TASK DETAILS: Copy out the email reply below on the saying "all models are wrong, some are useful," keeping every word, line break, and quote mark unchanged.

Steve Smith wrote at 04/12/2013 01:42 PM:
>> The aphorism about models that maps directly to "the map is not the
>> territory" is "all models are always wrong".
> I guess I thought that *was* the *main* point of "all models are wrong,
> some are useful"...

Maybe that was the _intention_.  But the pragmatic result is modeling
opportunism.  "Yeah, sure my model's wrong.  So what.  It's useful in
this context."

Now if that were _actually_ the case, then I'd be OK with it.  But what
usually turns out is that it's not useful in that context.  It's only
useful by that person in that context (or whatever other context that
person decides to exploit by vaguely mapping the previous context to the
next context).  In short, that aphorism "all models are wrong, some are
useful" opened modeling up to snake oil salesmen.

You can see this because most models do not lay out what use cases they
address at all.  They are almost always inextricably tied to the
modeler, not the context.

INFORMATION SHOWN:

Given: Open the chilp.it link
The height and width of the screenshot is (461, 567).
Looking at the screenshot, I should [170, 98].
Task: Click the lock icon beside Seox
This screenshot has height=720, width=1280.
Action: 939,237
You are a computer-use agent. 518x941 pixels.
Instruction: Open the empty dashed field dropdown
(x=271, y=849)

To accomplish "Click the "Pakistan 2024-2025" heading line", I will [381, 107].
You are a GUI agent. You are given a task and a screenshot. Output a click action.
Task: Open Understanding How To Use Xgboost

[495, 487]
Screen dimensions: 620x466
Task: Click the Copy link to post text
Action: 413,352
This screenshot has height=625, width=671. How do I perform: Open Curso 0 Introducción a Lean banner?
* * *
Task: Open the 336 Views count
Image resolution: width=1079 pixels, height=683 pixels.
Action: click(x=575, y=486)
...
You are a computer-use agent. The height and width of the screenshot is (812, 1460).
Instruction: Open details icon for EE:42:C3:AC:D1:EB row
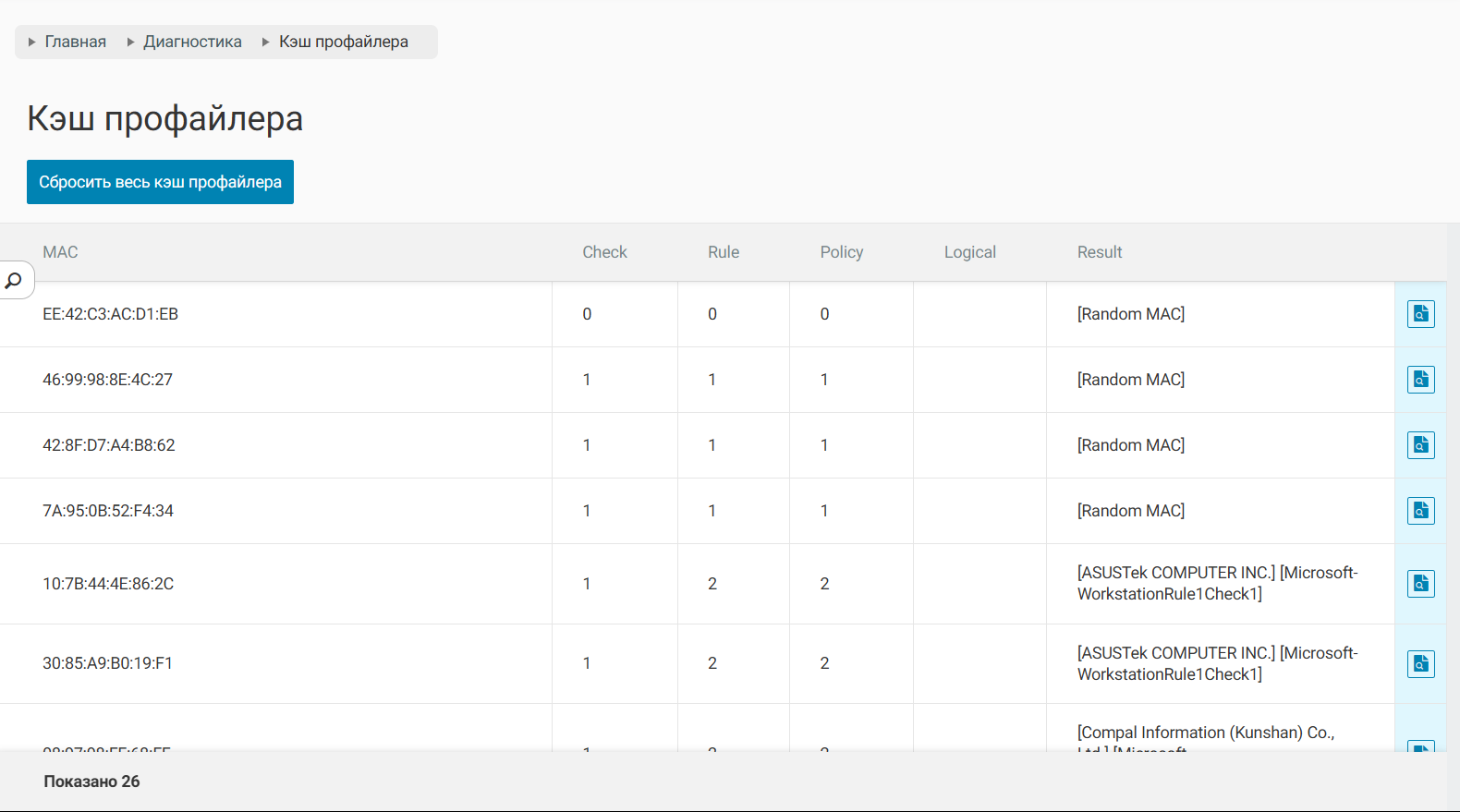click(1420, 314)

RESULT:
Steve Smith wrote at 04/12/2013 01:42 PM:
>> The aphorism about models that maps directly to "the map is not the
>> territory" is "all models are always wrong".
> I guess I thought that *was* the *main* point of "all models are wrong,
> some are useful"...

Maybe that was the _intention_.  But the pragmatic result is modeling
opportunism.  "Yeah, sure my model's wrong.  So what.  It's useful in
this context."

Now if that were _actually_ the case, then I'd be OK with it.  But what
usually turns out is that it's not useful in that context.  It's only
useful by that person in that context (or whatever other context that
person decides to exploit by vaguely mapping the previous context to the
next context).  In short, that aphorism "all models are wrong, some are
useful" opened modeling up to snake oil salesmen.

You can see this because most models do not lay out what use cases they
address at all.  They are almost always inextricably tied to the
modeler, not the context.